過去1年間で投資信託A、投資信託Bともに10%のリターンだったとします。リターンの観点のみだと、「投資信託Aと投資信託Bはどちらも10%のリターンをあげた良い投資信託である」と判断してしまう可能性があります。


ここにリスクという観点を加えると、「大損する可能性があった投資信託Aよりも投資信託Bのほうが良い」と考える人がほとんどでしょう。


このようにリターンだけではなく、リスクをみるのも重要です。実際の投資信託も「大損する可能性がある、もしくはない」と表記されていればわかりやすいですが、そんな表示はされていません。ではどうやって、リスクとリターンをセットでみればよいのでしょうか?確認すべきはシャープ・レシオとなります。



シャープ・レシオと計算式

シャープ・レシオはリターンとリスクの関係をみるものです。計算式は以下となります。


シャープ・レシオ=(投資信託のリターン-無リスク資産の利子率)÷標準偏差


「投資信託のリターン」は対象期間の平均リターンであり、大きいほど良いといえます。

「無リスク資産の利子率」とは、元本保証(元本割れリスクがない)の商品の利率と考えてください。一般的には短期国債の利回りなどが使用されます。なお、安全資産の利子率と言い換えることもできます。


この「投資信託のリターン-無リスク資産の利子率」を超過収益率といいます。「全体のリターン」から「ノーリスクで得られるリターン」を差し引き、「リスクをとったからこそ得られたリターン」だけ抜き出すというイメージです。


ただし、日本国内では普通預金などの利息は無いに等しい状況が続いています。したがって、無リスク資産の利子率は考慮せずに計算しても結果に大きな相違はないと想定されます。今回は無リスク資産の利子率は考慮しない以下の簡便な式でシャープ・レシオの計算例をみていくことにします。


シャープ・レシオ=投資信託のリターン÷標準偏差


「標準偏差」は、リターンのブレの大きさを示しており、ボラティリティとも呼ばれます。ボラティリティについては、【知っておきたいリスクの話】第1回「価格変動の観点から初心者が避けるべき株」で出てきました。

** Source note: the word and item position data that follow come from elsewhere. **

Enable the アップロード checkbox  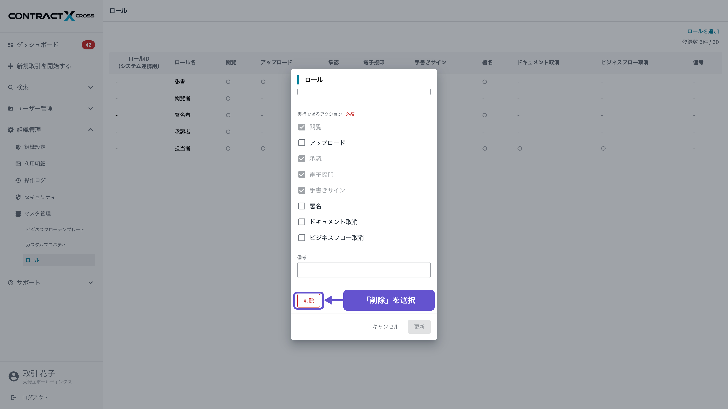302,143
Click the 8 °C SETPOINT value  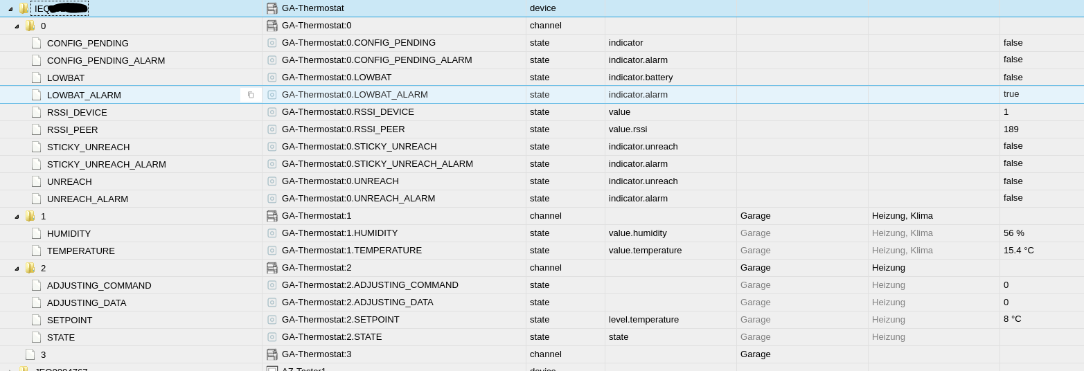point(1012,319)
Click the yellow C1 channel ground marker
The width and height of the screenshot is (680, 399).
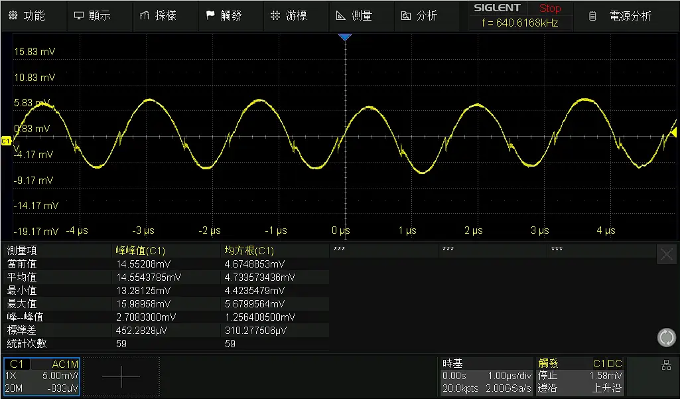pyautogui.click(x=6, y=141)
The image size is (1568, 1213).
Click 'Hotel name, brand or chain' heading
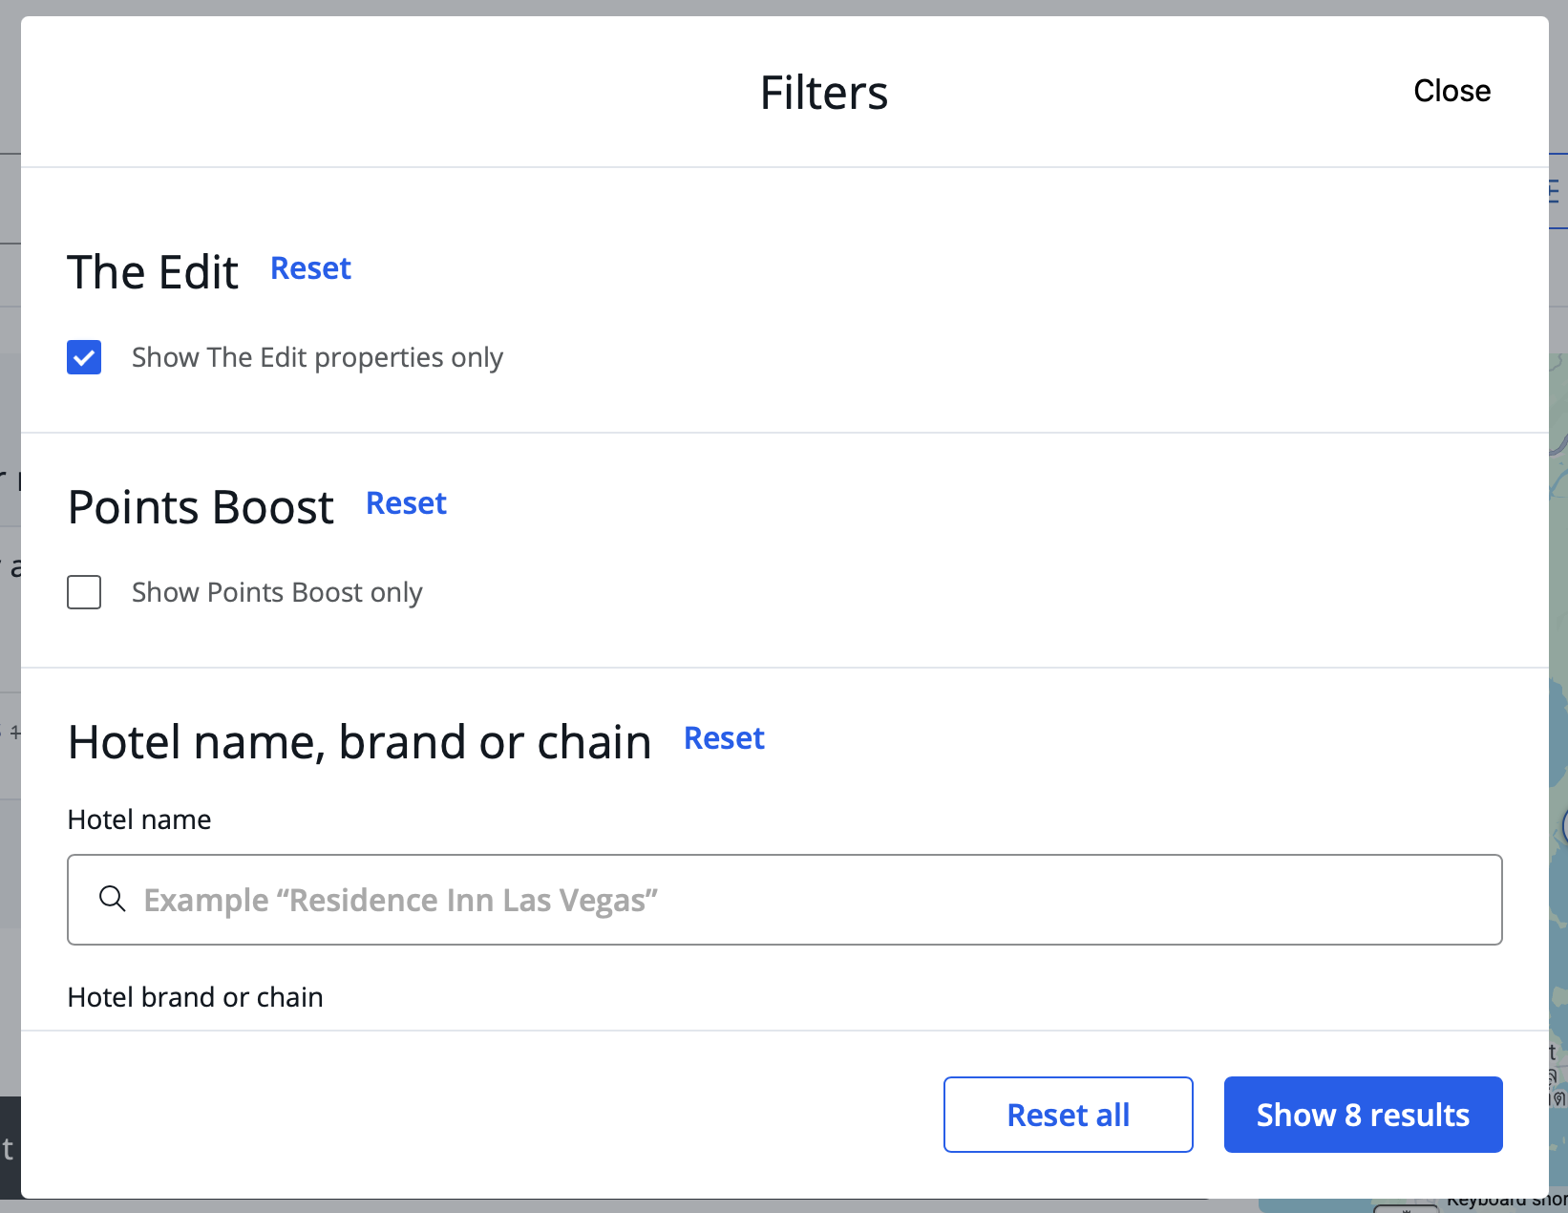360,742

ボラティリティは価格変動の大きさを示していますので、価格変動が大きい(リスクが高い)、小さければ価格変動が小さい(リスクが低い)と判断します。標準偏差も同様に大きければリスクが高い、小さければリスクが低いとみることになります。



シャープ・レシオの計算

例えば、以下の投資信託があったとします。



シャープ・レシオを計算すると以下になります。



シャープ・レシオはリスクを取ったことによって得られたリターンを測るものであり、高ければ高いほど良いと判断できます。上記の場合、リターンが一番低い投資信託Cが最も良い投資信託となり、リターンが一番高い投資信託Bが最も悪い投資となります。


シャープ・レシオはその投資信託のリスク(標準偏差)とリターンの関係を一目で確認できますので、簡単に優劣を判断することができます。

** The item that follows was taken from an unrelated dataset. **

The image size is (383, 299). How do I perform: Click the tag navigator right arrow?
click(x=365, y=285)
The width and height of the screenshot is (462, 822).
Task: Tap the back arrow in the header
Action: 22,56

注意点としては、あくまでも過去の実績であり、将来を保証するものではないということです。有用ではありますが、過信しすぎるのは良くないと覚えてください。



最後に

標準偏差など計算できないとしても大丈夫です。金融機関がサイト上にシャープ・レシオを掲載してくれています。例えば、ゆうちょ銀行のウェブサイトの「取扱ファンド一覧」には、取り扱う投資信託のリターン、標準偏差、シャープ・レシオを掲載しています。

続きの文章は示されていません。